**** EXERCISE MATERIAL ****
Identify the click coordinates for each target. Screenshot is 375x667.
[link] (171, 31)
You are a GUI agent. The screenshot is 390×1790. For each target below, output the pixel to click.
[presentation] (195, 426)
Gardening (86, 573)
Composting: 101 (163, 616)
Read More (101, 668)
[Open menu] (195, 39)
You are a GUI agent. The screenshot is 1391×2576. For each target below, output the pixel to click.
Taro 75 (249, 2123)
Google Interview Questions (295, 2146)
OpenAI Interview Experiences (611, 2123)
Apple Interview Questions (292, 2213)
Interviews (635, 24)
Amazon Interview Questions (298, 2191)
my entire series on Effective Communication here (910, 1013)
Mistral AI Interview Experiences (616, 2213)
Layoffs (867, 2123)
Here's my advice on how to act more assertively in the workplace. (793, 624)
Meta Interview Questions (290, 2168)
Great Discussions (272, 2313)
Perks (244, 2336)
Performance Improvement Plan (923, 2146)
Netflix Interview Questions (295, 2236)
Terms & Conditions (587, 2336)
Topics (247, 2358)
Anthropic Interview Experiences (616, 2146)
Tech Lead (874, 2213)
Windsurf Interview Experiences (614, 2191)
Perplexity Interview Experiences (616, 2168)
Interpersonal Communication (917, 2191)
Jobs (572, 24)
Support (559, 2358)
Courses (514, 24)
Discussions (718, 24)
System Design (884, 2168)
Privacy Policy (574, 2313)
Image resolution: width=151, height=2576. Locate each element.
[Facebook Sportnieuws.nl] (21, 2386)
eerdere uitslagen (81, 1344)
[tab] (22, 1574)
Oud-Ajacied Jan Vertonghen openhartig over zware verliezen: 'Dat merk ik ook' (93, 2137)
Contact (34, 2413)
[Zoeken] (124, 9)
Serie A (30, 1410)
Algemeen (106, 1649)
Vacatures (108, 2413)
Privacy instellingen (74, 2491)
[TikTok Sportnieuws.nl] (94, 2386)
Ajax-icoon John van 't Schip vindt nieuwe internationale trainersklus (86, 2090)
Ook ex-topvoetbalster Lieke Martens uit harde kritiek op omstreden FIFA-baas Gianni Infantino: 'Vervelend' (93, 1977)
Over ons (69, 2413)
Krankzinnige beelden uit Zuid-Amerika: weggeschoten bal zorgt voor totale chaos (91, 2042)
****
**WHAT THE EXERCISE ASKS:** Take the line above containing "Perks (244, 2336)", the line containing "[tab] (22, 1574)", and all lines in between, and copy them exactly without anything else.

**REPLY:**
Perks (244, 2336)
Performance Improvement Plan (923, 2146)
Netflix Interview Questions (295, 2236)
Terms & Conditions (587, 2336)
Topics (247, 2358)
Anthropic Interview Experiences (616, 2146)
Tech Lead (874, 2213)
Windsurf Interview Experiences (614, 2191)
Perplexity Interview Experiences (616, 2168)
Interpersonal Communication (917, 2191)
Jobs (572, 24)
Support (559, 2358)
Courses (514, 24)
Discussions (718, 24)
System Design (884, 2168)
Privacy Policy (574, 2313)
Image resolution: width=151, height=2576. Locate each element.
[Facebook Sportnieuws.nl] (21, 2386)
eerdere uitslagen (81, 1344)
[tab] (22, 1574)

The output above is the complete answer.